Philippe Poupet
Jouer nature
«À la pétanque, jouer nature signifie jouer sa boule sans donner d’effet.»
On pénètre d’abord dans un espace clos par un dessin tracé sur tous les murs de la salle. Il a été réalisé à plusieurs mains, comme un cadavre exquis, à partir d’une règle du jeu proposé par l’artiste intitulée «Repriser». Un gigantesque filet danse au gré des ratés générés par la façon dont chaque auteur conduit le contrat qui le lie à la proposition, à l’espace, à son voisin.
Au milieu, à même le sol, surgissent des sculptures en béton blanc et noir, colorées par des plastiques épluchés qui jalonnent habituellement les routes. La série s’intitule «Ralentir travaux». Des balisettes routières ont servi de moule pour couler le béton qui, par un démoulage inachevé, devient une excroissance de la sculpture. L’action de démouler, instant décisif, conduit normalement à la reproduction du «même». En montrant et en détournant ce principe, l’artiste révèle des figures pliées, tordues, qui poussent dans l’espace telle une flore endémique.
La série de sculptures «état major» est aussi le fruit d’une expérience de travail collectif autour de l’empreinte, à partir de pare-brise accidentés. La technique de l’empreinte atteste d’une présence plus qu’elle ne représente. Prélever des empreintes de pare-brise pliés permet ici, au final, un redéploiement du plan brisé en un plan froissé au relief accidenté. Quelque chose se joue dans le passage de la transparence au relief. Le surgissement d’un espace imaginaire au détour d’une forme accidentée donne son sens au geste, il dessine une topographie fictive.
Alliant ainsi la possibilité d’appréhender le tracé et la fluidité d’un dessin dans l’espace ou dans la matière même de la sculpture, Philippe Poupet met en place des processus qui explorent les techniques classiques de construction et de reproduction par contact, et l’art de déjouer ces mêmes règles. La méthode n’est donc jamais suivie au pied de la lettre, les écarts et accidents de parcours font partie du jeu, enrichissent les formes et renouvellent ainsi le champ des possibles de la figure. Le hasard n’est pas moins productif que la technique elle-même.

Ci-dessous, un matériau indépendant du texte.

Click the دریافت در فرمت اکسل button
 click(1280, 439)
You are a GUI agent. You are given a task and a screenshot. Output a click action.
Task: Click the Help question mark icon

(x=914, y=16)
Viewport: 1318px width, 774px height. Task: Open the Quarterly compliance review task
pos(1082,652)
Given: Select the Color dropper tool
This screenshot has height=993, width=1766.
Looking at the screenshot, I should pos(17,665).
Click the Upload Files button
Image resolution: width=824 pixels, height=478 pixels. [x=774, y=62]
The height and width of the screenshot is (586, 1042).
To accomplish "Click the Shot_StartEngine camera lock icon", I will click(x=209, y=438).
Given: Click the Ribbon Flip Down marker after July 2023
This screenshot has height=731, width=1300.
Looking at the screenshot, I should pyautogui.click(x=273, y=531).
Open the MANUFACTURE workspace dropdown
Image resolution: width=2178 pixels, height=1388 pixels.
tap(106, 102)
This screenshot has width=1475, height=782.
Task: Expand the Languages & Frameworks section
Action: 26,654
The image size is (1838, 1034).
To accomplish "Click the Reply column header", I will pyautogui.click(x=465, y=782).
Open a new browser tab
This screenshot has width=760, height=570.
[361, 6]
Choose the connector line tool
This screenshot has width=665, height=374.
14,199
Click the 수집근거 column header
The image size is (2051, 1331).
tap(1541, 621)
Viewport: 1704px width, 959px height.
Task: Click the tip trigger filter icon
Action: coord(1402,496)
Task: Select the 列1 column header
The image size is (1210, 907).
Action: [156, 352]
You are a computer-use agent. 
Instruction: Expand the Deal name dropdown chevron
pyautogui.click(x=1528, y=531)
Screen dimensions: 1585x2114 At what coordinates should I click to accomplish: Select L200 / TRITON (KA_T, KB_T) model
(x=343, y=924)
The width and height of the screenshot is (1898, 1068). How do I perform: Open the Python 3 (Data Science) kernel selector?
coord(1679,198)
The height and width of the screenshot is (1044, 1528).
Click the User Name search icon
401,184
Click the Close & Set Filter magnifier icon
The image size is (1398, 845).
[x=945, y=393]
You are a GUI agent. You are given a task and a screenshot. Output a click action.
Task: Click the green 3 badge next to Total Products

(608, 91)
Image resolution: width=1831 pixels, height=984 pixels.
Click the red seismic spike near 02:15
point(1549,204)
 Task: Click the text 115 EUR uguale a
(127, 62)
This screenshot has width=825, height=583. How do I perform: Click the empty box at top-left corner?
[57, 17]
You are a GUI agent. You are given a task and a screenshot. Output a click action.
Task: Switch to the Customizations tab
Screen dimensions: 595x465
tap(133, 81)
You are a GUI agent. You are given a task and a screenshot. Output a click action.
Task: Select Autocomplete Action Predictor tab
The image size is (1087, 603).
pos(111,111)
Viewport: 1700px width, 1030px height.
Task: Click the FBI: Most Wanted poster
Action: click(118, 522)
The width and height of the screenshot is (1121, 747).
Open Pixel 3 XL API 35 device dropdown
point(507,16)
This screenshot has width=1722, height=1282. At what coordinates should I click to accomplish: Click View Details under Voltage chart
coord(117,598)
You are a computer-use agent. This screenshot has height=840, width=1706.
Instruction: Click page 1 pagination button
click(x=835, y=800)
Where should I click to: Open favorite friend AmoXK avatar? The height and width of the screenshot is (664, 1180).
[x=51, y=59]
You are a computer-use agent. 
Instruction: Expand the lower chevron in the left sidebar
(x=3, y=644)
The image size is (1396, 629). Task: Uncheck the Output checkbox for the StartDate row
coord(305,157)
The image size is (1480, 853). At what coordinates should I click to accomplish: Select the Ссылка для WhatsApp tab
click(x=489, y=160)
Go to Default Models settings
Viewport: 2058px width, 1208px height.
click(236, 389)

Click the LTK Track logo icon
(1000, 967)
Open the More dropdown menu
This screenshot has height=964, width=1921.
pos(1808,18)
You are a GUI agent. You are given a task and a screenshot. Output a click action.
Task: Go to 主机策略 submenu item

Si l’objet et la technique déterminent notre rapport au monde, il importe pour cet artiste d’abandonner tout souci illusoire de maîtrise, postulant par là que rien n’est joué d’avance et que tout reste à inventer. Les dépaysements qu’il suscite au travers de ses formes libèrent l’imaginaire. A cet égard, «travaux d’hiver», la série des outils, est une digression sur les gestes – couper, permuter, combiner, tailler…- et pousse à l’absurde la fonction des objets en les prenant en otage de la démonstration, jusqu’à les rendre non fonctionnels ou tout simplement saugrenus. Tel est pris qui croyait prendre!